Collected data
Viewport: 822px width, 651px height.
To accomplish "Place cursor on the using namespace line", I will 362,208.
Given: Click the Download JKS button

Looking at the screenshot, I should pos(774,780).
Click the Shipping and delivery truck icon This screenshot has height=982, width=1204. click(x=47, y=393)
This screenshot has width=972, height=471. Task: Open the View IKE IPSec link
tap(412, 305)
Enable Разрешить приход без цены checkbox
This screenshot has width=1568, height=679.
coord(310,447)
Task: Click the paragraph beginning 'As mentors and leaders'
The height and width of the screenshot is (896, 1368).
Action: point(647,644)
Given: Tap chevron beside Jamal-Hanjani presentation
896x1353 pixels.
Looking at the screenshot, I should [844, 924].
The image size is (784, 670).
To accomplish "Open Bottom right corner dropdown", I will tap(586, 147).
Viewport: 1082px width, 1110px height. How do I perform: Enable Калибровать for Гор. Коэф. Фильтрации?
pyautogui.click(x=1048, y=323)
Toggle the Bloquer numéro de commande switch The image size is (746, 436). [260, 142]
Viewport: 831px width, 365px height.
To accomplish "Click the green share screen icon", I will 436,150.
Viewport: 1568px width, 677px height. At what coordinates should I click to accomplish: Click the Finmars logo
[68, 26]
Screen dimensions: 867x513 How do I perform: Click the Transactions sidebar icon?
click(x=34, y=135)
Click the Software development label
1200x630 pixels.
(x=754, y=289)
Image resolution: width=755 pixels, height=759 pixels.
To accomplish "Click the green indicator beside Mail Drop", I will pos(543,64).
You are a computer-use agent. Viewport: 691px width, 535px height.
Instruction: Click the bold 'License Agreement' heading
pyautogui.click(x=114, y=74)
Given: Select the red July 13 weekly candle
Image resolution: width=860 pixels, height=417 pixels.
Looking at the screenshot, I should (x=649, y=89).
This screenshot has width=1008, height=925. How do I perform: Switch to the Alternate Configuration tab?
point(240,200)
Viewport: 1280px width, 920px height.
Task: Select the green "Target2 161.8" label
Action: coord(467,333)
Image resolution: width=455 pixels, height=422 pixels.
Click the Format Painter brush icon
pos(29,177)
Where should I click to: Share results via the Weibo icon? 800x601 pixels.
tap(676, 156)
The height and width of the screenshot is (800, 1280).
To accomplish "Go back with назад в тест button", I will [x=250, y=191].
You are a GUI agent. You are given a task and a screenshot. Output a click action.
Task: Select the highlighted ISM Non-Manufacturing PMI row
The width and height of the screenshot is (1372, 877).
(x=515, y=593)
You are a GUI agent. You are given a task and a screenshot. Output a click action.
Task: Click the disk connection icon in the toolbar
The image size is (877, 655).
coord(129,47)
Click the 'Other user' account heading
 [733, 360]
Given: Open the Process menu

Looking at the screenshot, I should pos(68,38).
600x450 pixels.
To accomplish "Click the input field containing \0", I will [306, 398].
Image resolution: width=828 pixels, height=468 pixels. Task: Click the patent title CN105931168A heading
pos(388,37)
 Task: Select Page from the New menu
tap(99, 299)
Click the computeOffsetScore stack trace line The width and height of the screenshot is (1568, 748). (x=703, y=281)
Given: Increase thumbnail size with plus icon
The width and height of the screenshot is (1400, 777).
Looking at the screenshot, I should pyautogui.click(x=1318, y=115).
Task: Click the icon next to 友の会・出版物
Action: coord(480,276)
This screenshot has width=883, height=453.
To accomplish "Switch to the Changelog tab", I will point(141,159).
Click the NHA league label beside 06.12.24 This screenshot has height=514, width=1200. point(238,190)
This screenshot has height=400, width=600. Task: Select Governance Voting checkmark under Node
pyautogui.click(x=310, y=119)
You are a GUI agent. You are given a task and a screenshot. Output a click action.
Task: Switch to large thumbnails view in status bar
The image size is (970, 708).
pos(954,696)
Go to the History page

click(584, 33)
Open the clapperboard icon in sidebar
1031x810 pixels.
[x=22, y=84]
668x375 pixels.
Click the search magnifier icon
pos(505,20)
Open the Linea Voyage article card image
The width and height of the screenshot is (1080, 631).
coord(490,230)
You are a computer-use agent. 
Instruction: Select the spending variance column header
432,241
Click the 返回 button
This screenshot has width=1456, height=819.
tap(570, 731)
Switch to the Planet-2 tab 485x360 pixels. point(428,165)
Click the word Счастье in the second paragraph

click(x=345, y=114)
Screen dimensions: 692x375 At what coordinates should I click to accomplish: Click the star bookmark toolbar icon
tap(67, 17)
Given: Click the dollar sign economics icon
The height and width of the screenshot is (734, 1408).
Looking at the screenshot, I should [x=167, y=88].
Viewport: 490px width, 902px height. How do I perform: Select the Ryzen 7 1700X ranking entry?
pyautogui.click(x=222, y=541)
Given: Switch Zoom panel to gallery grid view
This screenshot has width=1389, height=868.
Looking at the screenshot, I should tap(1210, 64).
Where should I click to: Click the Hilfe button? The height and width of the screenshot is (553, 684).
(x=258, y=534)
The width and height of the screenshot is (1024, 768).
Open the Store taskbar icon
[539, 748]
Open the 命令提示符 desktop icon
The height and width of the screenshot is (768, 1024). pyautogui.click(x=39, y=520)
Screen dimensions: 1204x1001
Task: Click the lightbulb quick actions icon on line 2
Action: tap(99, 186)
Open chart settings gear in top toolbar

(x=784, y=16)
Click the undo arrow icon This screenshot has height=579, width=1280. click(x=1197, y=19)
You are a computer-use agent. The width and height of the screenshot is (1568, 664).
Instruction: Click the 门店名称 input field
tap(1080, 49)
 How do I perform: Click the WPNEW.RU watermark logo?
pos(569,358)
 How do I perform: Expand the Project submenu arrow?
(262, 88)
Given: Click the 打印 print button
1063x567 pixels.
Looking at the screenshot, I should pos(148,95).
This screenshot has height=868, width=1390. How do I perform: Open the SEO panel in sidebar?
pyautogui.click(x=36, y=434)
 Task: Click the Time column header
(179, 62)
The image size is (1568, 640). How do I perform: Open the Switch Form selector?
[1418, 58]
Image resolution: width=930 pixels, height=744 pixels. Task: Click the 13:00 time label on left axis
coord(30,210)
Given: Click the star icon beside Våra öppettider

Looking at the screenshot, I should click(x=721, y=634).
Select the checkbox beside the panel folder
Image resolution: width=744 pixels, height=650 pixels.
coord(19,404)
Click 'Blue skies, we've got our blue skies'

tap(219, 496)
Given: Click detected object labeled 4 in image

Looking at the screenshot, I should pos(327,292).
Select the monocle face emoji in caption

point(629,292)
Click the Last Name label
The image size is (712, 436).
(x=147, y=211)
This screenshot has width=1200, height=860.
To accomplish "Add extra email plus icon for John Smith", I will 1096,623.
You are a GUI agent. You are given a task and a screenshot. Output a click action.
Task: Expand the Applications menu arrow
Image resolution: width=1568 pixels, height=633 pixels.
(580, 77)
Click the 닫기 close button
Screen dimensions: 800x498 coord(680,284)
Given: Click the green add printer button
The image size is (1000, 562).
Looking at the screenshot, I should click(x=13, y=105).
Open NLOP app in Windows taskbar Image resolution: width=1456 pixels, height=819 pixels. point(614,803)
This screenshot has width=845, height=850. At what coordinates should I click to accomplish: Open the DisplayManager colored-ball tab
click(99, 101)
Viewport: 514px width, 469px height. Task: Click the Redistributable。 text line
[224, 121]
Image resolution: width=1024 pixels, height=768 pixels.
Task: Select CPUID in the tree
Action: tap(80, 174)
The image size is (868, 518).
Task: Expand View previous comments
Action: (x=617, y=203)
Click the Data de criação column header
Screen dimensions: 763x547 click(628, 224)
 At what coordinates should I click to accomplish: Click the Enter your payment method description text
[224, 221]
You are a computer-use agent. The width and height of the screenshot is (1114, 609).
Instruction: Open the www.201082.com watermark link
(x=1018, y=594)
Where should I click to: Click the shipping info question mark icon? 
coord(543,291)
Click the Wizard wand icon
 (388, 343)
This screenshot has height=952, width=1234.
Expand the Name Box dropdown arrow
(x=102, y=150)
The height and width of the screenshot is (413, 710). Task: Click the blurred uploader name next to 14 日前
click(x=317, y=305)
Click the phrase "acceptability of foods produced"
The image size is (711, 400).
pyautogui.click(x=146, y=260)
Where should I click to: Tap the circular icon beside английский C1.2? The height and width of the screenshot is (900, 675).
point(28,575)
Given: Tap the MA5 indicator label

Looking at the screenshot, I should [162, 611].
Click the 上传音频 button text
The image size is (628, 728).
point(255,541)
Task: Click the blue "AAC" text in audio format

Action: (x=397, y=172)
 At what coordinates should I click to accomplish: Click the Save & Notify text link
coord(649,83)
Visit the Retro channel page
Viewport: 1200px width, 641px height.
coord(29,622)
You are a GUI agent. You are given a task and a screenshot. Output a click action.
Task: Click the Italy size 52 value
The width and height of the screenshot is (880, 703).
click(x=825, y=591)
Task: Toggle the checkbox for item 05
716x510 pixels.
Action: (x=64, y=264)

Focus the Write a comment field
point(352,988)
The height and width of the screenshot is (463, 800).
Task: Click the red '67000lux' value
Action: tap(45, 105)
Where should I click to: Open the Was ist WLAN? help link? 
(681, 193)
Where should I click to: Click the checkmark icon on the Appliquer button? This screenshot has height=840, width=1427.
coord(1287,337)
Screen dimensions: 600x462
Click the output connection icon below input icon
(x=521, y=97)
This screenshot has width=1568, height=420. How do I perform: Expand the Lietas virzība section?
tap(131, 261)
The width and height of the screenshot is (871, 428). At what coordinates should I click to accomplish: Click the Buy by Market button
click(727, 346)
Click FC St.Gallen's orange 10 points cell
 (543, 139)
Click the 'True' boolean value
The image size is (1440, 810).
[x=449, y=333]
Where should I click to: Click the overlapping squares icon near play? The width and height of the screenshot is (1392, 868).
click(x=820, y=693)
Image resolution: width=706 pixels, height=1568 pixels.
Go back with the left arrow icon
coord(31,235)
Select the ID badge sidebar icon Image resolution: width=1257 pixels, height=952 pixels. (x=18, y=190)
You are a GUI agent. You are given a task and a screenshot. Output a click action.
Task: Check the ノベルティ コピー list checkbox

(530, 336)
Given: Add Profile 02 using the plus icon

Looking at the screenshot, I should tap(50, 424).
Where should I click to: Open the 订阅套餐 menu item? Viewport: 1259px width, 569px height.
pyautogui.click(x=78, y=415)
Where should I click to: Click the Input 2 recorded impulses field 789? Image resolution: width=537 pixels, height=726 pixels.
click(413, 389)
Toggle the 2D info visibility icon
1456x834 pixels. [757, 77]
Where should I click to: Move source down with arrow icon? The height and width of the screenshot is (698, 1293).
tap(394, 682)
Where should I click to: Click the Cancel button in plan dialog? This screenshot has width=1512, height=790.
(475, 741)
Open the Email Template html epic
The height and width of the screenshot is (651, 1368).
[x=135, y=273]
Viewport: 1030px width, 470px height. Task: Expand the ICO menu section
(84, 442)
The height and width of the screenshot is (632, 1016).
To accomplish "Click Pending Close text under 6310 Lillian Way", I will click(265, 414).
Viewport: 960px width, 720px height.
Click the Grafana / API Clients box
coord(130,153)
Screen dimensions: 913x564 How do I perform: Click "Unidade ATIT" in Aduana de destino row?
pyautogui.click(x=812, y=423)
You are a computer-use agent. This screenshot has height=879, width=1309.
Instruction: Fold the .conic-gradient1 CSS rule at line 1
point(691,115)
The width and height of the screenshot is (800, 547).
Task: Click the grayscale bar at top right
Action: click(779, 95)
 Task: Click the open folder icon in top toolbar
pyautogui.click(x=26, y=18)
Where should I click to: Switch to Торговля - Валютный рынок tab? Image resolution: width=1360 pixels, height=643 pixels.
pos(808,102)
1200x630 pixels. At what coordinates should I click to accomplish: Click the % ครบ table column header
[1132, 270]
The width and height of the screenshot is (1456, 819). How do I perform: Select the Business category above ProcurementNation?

Task to carry out:
The required output is the exact run of lines from the beginning of the records to the line with "Task: Click the paragraph", that line included.

Task response:
Viewport: 822px width, 651px height.
To accomplish "Place cursor on the using namespace line", I will 362,208.
Given: Click the Download JKS button

Looking at the screenshot, I should pos(774,780).
Click the Shipping and delivery truck icon This screenshot has height=982, width=1204. click(x=47, y=393)
This screenshot has width=972, height=471. Task: Open the View IKE IPSec link
tap(412, 305)
Enable Разрешить приход без цены checkbox
This screenshot has width=1568, height=679.
coord(310,447)
Task: Click the paragraph beginning 'As mentors and leaders'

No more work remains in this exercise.